Looking at the schemas of df and analogueChannelEncoder the difference is apparent:

scala> df.schema
res3: org.apache.spark.sql.types.StructType = StructType(StructField(id,IntegerType,false), StructField(t1,DoubleType,false))

scala> analogueChannelEncoder.schema
res4: org.apache.spark.sql.types.StructType = StructType(StructField(id,LongType,false), StructField(t1,DoubleType,true), StructField(t2,DoubleType,true))

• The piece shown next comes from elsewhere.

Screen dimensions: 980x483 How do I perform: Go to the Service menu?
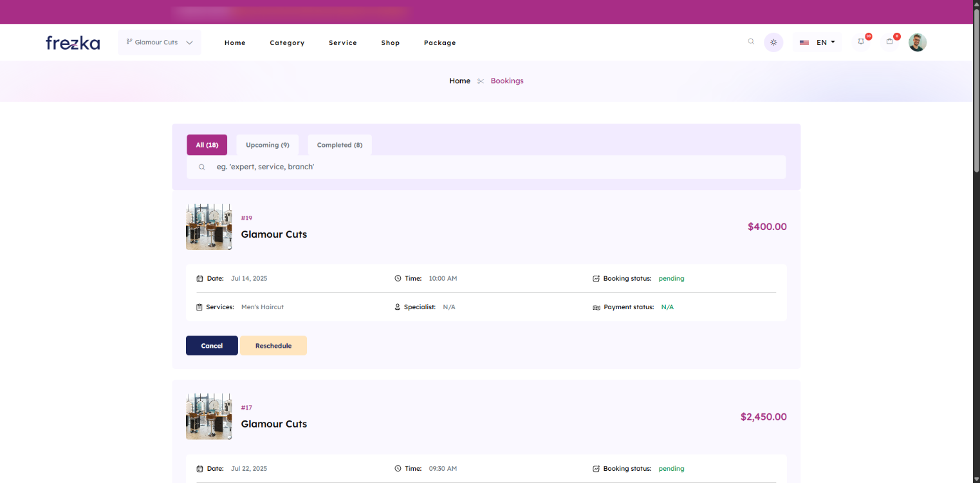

I have seen this answer but this will not work for me as my Dataset is assembled and is not a straight-forward load from a data source

How can I cast my untyped Dataset<Row> to Dataset<Analogue>?

D-Dᴙum
  • 7,689
  • 8
  • 58
  • 97

2 Answers2

1

Your case class

  case class Analogue(id: Long, t1: Option[Double] = None, t2: Option[Double] = None)

your conversion code ...

 val encoderSchema = Encoders.product[Analogue].schema
  val df1: Dataset[Row] = spark.createDataset(Seq((1, 34.0), (2, 3.4))).map(x => Analogue(x._1, Option(x._2), None))
    .toDF("id", "t1", "t2")
  df1.show

  df1.printSchema()
  encoderSchema.printTreeString()

Result :

+---+----+----+
| id|  t1|  t2|
+---+----+----+
|  1|34.0|null|
|  2| 3.4|null|
+---+----+----+

root
 |-- id: long (nullable = false)
 |-- t1: double (nullable = true)
 |-- t2: double (nullable = true)

root
 |-- id: long (nullable = false)
 |-- t1: double (nullable = true)
 |-- t2: double (nullable = true)

Update (increased more columns in the case class which are options) :

I am assuming that your case class has many fields (for example 5 fields ) if the option values are none then ... it works like below...

Below is the example


  case class Analogue(id: Long, t1: Option[Double] = None, t2: Option[Double] = None, t3: Option[Double] = None, t4: Option[Double] = None, t5: Option[Double] = None)



  val encoderSchema = Encoders.product[Analogue].schema
  println(encoderSchema.toSeq)
  val df1 = spark.createDataset(Seq((1, 34.0), (2, 3.4)))
    .map(x => Analogue(x._1, Option(x._2)))
     .as[Analogue].toDF()
  df1.show
  df1.printSchema()
  encoderSchema.printTreeString()

if you set the fields that are present, remaining fields it will take it as None.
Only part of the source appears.